Additionally, Dr. Feldman and colleagues recommended that local, state, regional, and national health systems use public service announcements via television and digital as well as social media platforms to convey important messages about the considerable health risks associated with vaccine avoidance and the availability of free or reduced-cost vaccination programs through the federally funded Vaccines For Children program for parents out of work or without insurance.
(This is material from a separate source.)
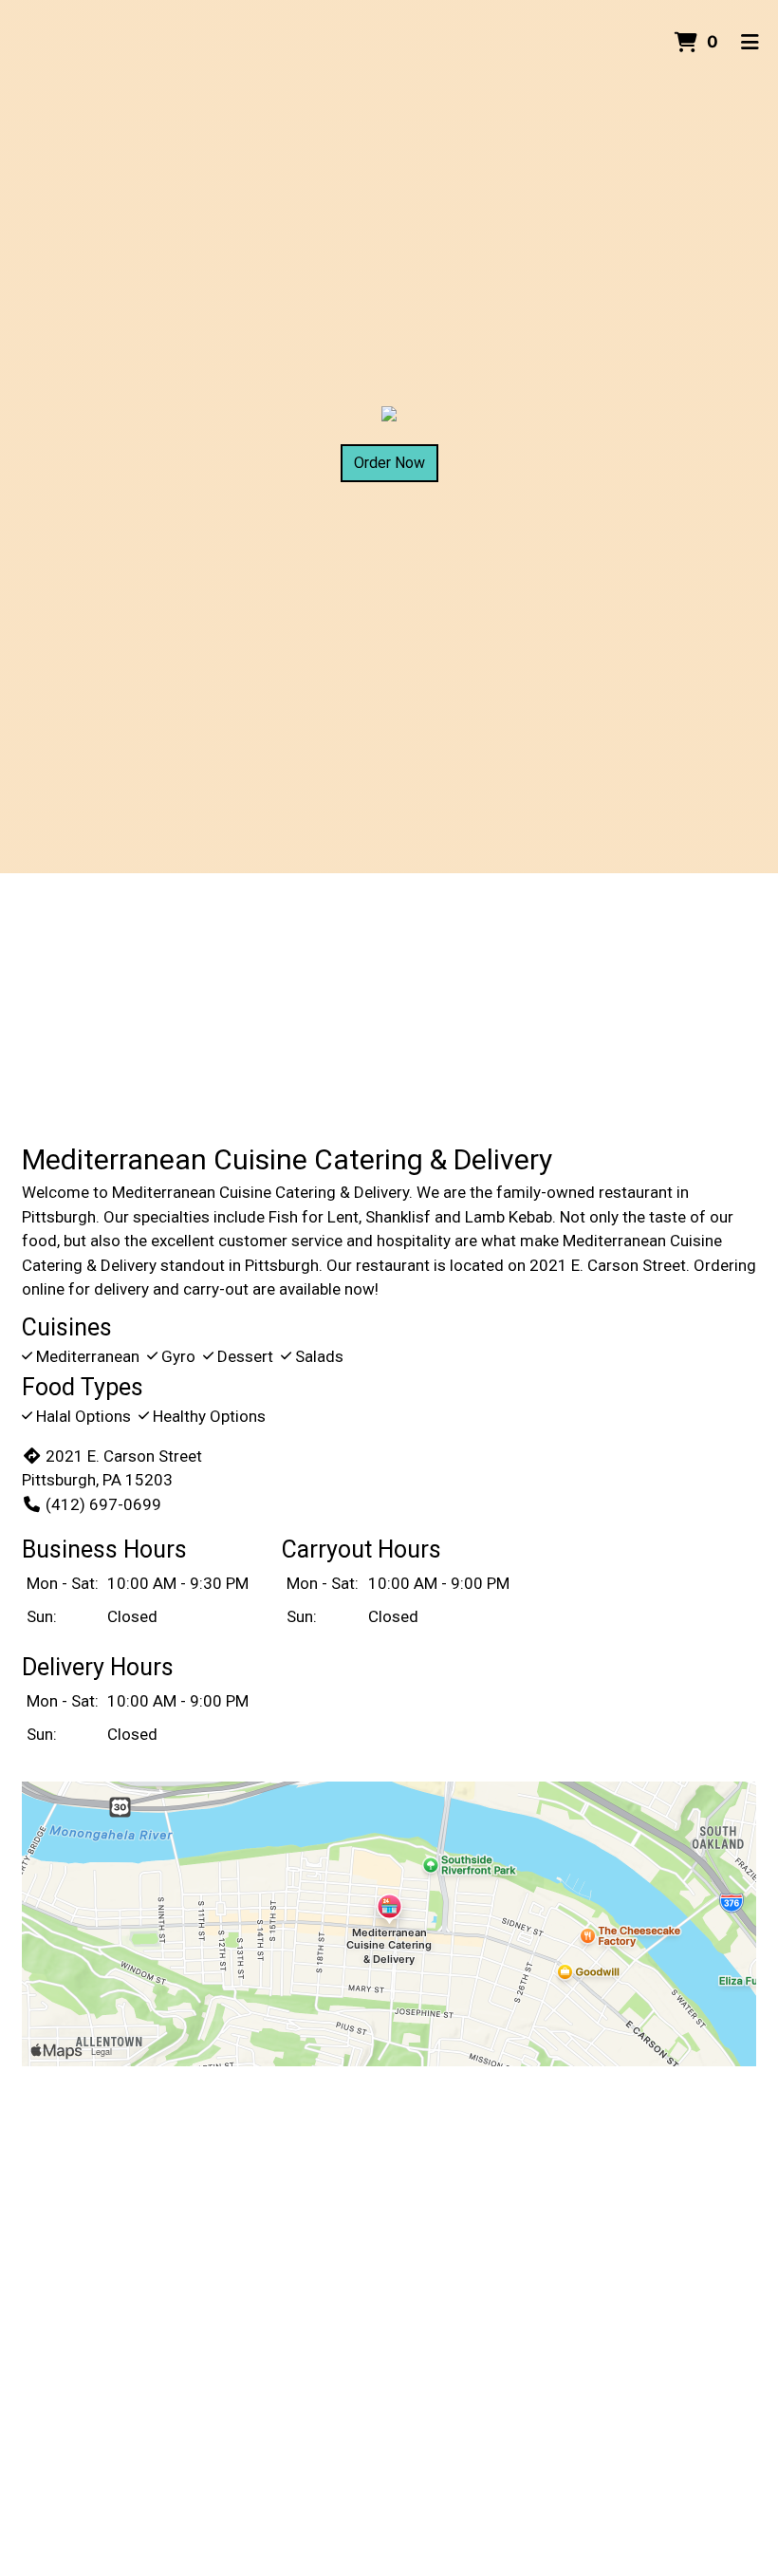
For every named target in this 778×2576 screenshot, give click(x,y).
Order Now (389, 463)
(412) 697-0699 (103, 1504)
Equally important is messaging around encouraging vaccine opportunities during all health care visits, whether they be subspecialty, urgent care, emergency room, or inpatient visits. In areas where access to clinics is limited, they urged the use of mobile clinics as well as additional focus on providing medical homes to children with poor access to care.

“A partial but expanding safety net may be developing spontaneously, i.e., practices and clinics based on a patient-centered medical home (PCMH) model,” noted Dr. Harrison, professor of pediatrics, University of Missouri-Kansas City, in an interview. “When lagging vaccinations were reported in mid-2020, we checked with a local hospital–based urban clinic and two suburban private practices modeled on PCMH. Each had noted a drastic drop in well checks in the first months of the pandemic. But with ill visits nearly nonexistent, they doubled down on maintaining health maintenance visits. Even though staff and provider work hours were limited, and families were less enthusiastic about well checks, momentum appears to have grown so that, by later in 2020, vaccine uptake rates were again comparable to 2019. So, some already seem to have answered the call, but practices/clinics remain hampered by months of reduced revenue needed to support staff, providers, PPE supplies, and added infection control needs,” he said.The study was funded by the Agency for Healthcare Research Quality. Dr. Isakov disclosed relationships with various pharmaceutical companies outside the submitted work. The other authors had no relevant disclosures. Dr. Harrison’s institution receives grant funding from GSK, Merck, and Pfizer for pediatric vaccine trials and pneumococcal seroprevalence studies on which he is an investigator.